Picryption: TrueCrypt for the Pi

Journey to the Clouds series.
3. Encrypting an external USB drive using TrueCrypt.

TrueCrypt allows full disk encryption and we are going to use it to encrypt the USB drive attached to the Raspberry Pi so you can happily carry it around when needed. This post will also present two solutions for auto-mounting TrueCrypt volumes. We will use the latest version available, for that we will have to compile it from source and since the target is a headless Raspberry Pi we will compile it without graphical support.

Journey to the Clouds index:

  1. Install Raspbian on a headless Raspberry Pi.
  2. Configuring Dynamic DNS using FreeDNS.
  3. Encrypting an external USB drive using TrueCrypt.
  4. Setting up Nginx web server.
  5. Setting up MySQL database.
  6. Setting up PHP.
  7. Installing ownCloud.

The first question that comes to mind is why TrueCrypt? Because it works in Linux, Windows and Mac, since we are dealing with an external drive it is quite likely that, at some point, you would like to use it in another computer, therefore it is best if no matter the operating system you can access to it. The next question is, why on earth will you compile it? If you find a pre-compiled binary officially supported let me know.

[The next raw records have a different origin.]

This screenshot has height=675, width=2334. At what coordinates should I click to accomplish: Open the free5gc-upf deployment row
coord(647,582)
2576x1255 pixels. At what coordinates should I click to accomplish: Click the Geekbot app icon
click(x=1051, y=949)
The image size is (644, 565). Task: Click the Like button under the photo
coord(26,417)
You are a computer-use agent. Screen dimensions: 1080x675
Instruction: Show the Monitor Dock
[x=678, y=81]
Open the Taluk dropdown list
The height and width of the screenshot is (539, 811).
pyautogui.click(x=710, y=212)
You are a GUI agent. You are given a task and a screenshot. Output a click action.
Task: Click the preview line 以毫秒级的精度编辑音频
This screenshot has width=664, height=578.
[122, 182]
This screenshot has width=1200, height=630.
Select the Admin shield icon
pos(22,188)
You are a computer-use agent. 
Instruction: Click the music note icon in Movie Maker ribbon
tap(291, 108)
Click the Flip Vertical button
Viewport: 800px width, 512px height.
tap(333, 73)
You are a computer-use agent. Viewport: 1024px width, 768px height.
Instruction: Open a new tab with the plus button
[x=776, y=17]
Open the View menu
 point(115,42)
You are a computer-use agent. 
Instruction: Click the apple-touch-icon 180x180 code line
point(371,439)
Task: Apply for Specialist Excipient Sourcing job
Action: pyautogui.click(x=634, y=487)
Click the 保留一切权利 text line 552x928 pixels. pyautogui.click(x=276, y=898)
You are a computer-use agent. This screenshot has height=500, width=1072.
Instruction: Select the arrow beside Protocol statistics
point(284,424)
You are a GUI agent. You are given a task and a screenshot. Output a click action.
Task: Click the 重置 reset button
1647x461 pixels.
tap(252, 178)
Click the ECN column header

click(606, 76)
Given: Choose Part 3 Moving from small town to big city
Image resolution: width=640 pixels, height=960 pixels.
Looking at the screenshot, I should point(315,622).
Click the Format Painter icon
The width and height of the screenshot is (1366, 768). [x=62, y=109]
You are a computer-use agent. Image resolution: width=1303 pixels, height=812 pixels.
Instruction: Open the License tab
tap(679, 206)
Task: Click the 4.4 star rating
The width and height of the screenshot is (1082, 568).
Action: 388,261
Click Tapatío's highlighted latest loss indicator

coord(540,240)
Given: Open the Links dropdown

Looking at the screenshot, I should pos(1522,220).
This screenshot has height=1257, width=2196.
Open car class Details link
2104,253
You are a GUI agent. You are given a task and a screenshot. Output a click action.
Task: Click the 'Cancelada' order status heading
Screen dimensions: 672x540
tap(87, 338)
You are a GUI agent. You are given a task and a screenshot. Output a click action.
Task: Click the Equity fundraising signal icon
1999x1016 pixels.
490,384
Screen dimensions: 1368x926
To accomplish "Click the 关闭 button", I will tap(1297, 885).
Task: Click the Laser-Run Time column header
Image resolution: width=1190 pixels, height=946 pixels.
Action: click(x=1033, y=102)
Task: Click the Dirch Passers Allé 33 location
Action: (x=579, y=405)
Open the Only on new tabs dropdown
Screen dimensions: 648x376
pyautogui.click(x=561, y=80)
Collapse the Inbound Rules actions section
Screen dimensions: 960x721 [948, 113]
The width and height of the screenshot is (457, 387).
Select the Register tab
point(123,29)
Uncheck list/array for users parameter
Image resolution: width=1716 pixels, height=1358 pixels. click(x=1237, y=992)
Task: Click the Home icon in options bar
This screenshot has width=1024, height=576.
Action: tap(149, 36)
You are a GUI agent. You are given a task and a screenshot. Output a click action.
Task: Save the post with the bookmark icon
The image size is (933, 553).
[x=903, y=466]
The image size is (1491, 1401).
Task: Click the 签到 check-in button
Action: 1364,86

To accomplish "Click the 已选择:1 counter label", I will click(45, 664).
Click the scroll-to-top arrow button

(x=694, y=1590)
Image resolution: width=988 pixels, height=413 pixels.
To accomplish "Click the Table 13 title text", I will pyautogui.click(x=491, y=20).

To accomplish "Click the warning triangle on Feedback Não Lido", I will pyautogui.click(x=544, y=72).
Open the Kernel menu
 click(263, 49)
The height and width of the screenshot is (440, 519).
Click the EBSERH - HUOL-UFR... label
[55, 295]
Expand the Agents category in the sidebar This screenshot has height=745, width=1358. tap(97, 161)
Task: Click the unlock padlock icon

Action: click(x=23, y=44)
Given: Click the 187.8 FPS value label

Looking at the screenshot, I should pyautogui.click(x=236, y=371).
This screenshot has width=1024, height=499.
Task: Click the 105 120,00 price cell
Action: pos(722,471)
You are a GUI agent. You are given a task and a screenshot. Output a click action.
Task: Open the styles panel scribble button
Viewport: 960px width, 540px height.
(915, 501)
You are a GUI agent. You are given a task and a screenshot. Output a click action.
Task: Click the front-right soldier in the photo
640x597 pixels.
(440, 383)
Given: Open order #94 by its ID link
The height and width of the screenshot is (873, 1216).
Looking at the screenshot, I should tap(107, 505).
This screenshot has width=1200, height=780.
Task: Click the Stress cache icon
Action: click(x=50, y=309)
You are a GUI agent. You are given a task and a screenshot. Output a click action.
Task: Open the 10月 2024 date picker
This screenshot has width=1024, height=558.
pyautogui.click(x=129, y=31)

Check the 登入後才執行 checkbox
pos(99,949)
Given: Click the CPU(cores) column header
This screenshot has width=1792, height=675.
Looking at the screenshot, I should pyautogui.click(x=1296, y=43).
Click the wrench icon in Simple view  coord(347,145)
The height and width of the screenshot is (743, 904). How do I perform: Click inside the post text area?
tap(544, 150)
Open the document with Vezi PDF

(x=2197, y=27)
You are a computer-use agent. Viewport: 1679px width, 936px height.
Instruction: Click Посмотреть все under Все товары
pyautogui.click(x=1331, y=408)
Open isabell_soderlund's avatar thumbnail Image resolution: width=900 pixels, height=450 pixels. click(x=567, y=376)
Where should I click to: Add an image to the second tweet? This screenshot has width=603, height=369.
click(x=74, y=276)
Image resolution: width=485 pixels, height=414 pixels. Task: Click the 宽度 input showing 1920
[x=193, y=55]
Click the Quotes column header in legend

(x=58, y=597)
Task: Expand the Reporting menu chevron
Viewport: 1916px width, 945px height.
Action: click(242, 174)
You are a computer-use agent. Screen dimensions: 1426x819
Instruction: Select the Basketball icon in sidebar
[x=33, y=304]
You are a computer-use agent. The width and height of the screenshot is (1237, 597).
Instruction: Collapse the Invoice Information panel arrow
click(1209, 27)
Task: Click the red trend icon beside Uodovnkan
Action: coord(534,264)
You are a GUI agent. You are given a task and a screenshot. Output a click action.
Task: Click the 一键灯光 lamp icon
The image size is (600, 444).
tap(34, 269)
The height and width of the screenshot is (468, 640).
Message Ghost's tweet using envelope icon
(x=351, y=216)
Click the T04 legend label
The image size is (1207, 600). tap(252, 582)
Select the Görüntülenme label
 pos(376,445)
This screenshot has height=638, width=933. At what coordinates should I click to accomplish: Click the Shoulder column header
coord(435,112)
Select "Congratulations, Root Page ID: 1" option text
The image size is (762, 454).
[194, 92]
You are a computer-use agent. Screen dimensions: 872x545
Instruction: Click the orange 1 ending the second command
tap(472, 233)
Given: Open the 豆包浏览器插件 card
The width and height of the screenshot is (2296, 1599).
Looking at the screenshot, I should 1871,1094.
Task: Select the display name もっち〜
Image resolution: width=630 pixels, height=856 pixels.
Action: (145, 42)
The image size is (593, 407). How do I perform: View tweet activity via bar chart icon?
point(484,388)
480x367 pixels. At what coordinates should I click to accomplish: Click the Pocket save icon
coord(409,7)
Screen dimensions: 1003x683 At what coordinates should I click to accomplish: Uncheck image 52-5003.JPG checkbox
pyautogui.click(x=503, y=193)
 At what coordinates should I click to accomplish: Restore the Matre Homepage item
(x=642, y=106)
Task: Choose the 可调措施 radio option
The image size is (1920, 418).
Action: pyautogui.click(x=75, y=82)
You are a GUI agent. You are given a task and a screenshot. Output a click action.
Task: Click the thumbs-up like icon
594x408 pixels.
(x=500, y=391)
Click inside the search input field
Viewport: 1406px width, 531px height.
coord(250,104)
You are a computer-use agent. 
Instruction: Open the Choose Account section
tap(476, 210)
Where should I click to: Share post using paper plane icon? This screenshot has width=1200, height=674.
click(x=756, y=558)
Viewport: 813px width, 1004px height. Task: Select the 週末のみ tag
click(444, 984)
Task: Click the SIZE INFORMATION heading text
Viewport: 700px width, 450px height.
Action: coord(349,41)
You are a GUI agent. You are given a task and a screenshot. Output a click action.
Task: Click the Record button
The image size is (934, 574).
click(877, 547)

The last philosophical issue to point out is how secure you want it to be. TrueCrypt uses passwords and keyfiles, if you want to avoid user interaction and have the USB drive automatically mounted then the password will have to be stored locally in plain text. That is a big drawback but you will have to make your peace with it or mount the encrypted drive manually. Basically there are two scenarios where storing the password is a major disadvantage: someone steals your Raspberry Pi along with the drive plugged in or someone hacks into the root account of the Raspberry Pi and a later point steals the USB drive attached. The former scenario could be likely in a house break-in due to the small nature of the Pi, but the later usually involves pissing off your geeky revengeful friend (maybe you said that Firefly deserved to be canceled? My advice, do not upset geeks with a lot of free time in their hands).

1. Required packages.

In order to compile TrueCrypt and use exFAT or NTFS we need to install some packages:
$ sudo apt-get install nasm libwxgtk2.8-dev libfuse-dev libgtk2.0-dev ntfs-3g exfat-fuse exfat-utils byobu

What follows is an explanation of the packages.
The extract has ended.